Indische kampen - bron: burgerkampen

 
gedekDe naam zegt het al: in de kampen vond je burgers, dus iedereen die geen militair was. Niet álle burgers, maar alleen burgers -mannen, vrouwen en kinderen- met een Europese (meestal: Nederlandse) achtergrond, de 'totoks' oftewel de volbloed blanken. De meeste Indische Nederlanders werden uiteindelijk in een kamp opgesloten.
Ook veel Indo-Europeanen (mensen van gemengde afkomst, meestal iemand met een blanke vader en een Indonesische moeder, andersom kwam veel minder voor) belandden in een kamp.

Er waren 367 burgerkampen waar in totaal honderdduizend Nederlandse burgers werden opgesloten. Veel burgerkampen bestonden uit een bestaande wijk dat door middel van gevlechte bamboehekken (gedek) van de buitenwereld werd afgesloten.

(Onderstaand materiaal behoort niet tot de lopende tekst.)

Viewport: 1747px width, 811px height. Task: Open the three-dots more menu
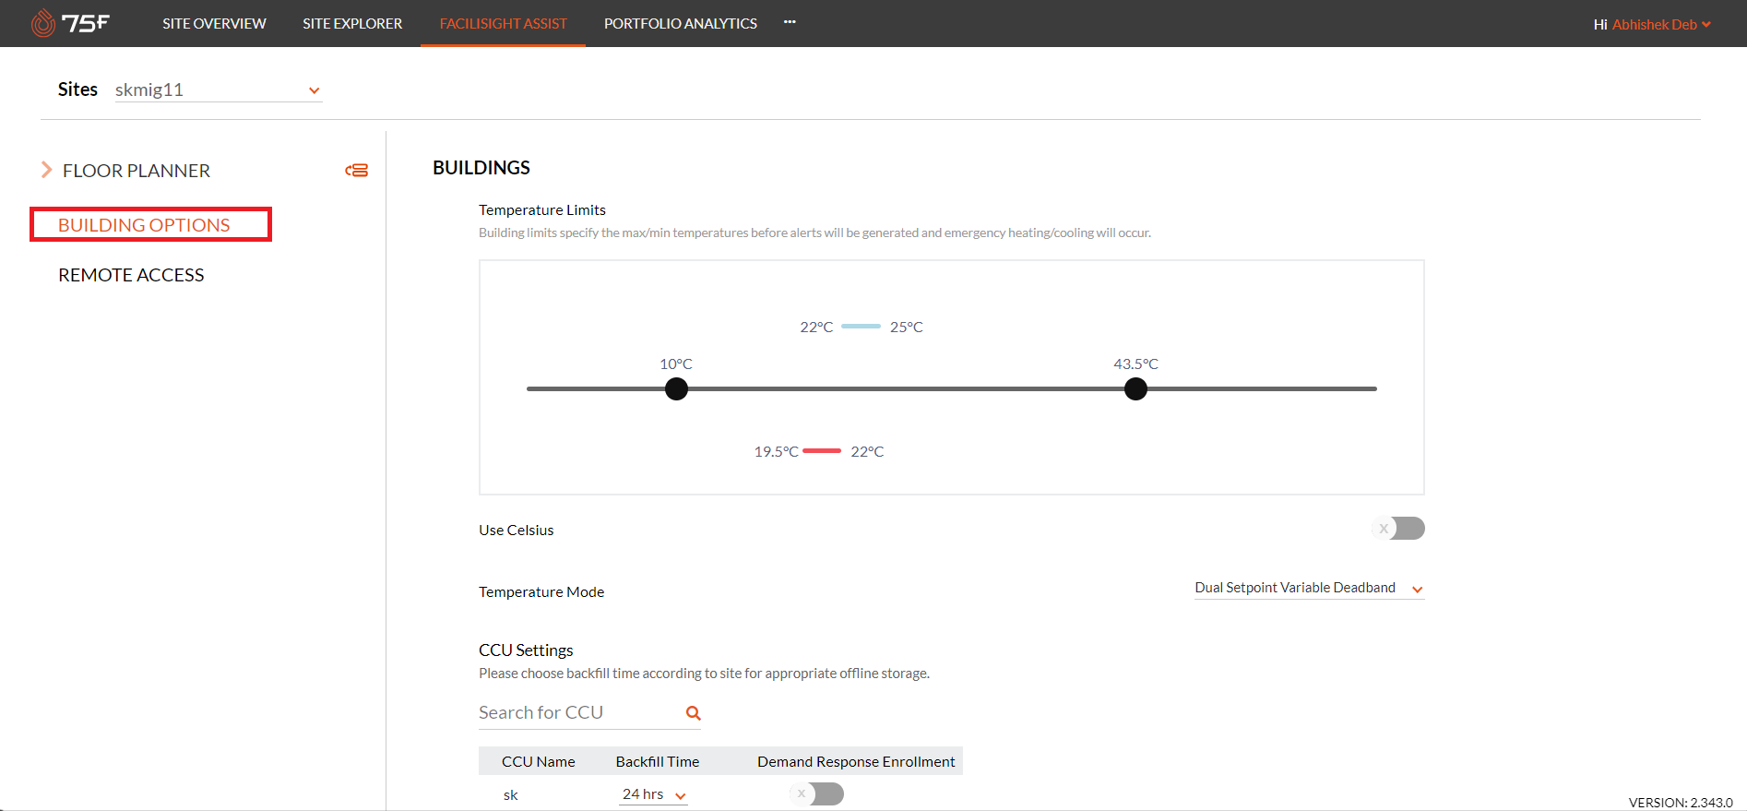pos(790,22)
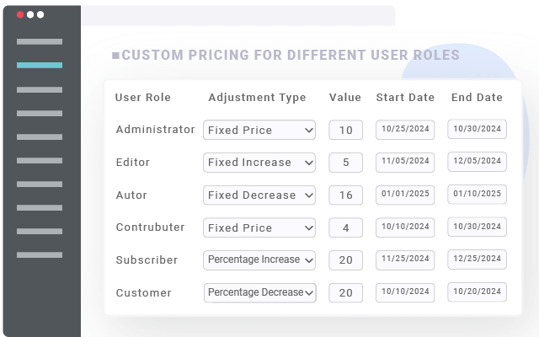Select the Editor end date 12/05/2024

pyautogui.click(x=477, y=162)
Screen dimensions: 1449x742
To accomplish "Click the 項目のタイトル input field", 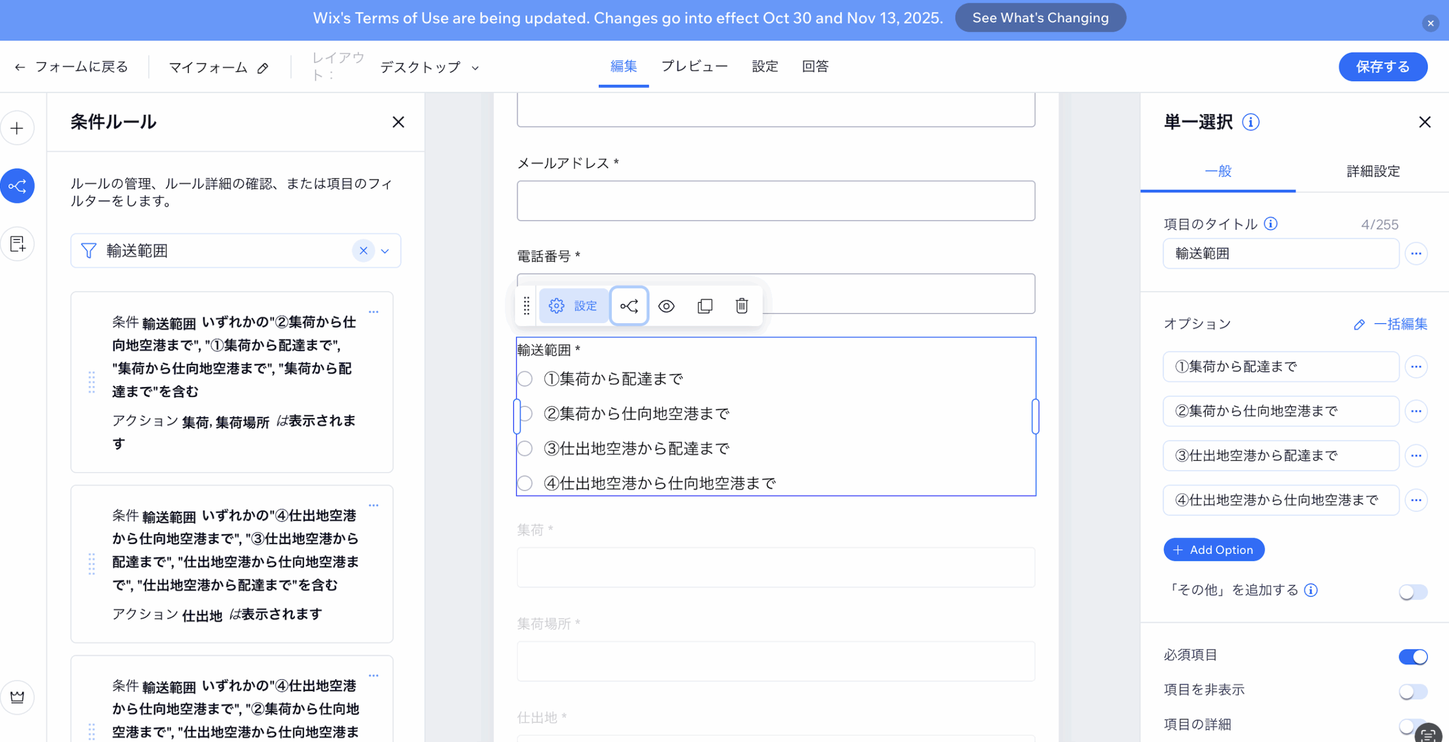I will [x=1280, y=254].
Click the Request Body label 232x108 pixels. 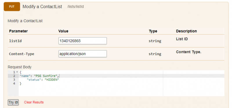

In het begin woonde iedereen nog bij elkaar: mannen, vrouwen en kinderen. Al snel werden de mannen en vrouwen van elkaar gescheiden. Er ontstonden aparte mannenkampen en kampen voor vrouwen met hun kinderen. In 1942 lag de grens voor jongens nog op 17 of 18. Die grens werd snel steeds lager. In 1944 lag de grens op 10 jaar. Jongens woonden tot hun 10e bij hun moeder, maar als ze 10 werden, verhuisden ze naar een mannenkamp of ze werden opgesloten in een apart jongenskamp.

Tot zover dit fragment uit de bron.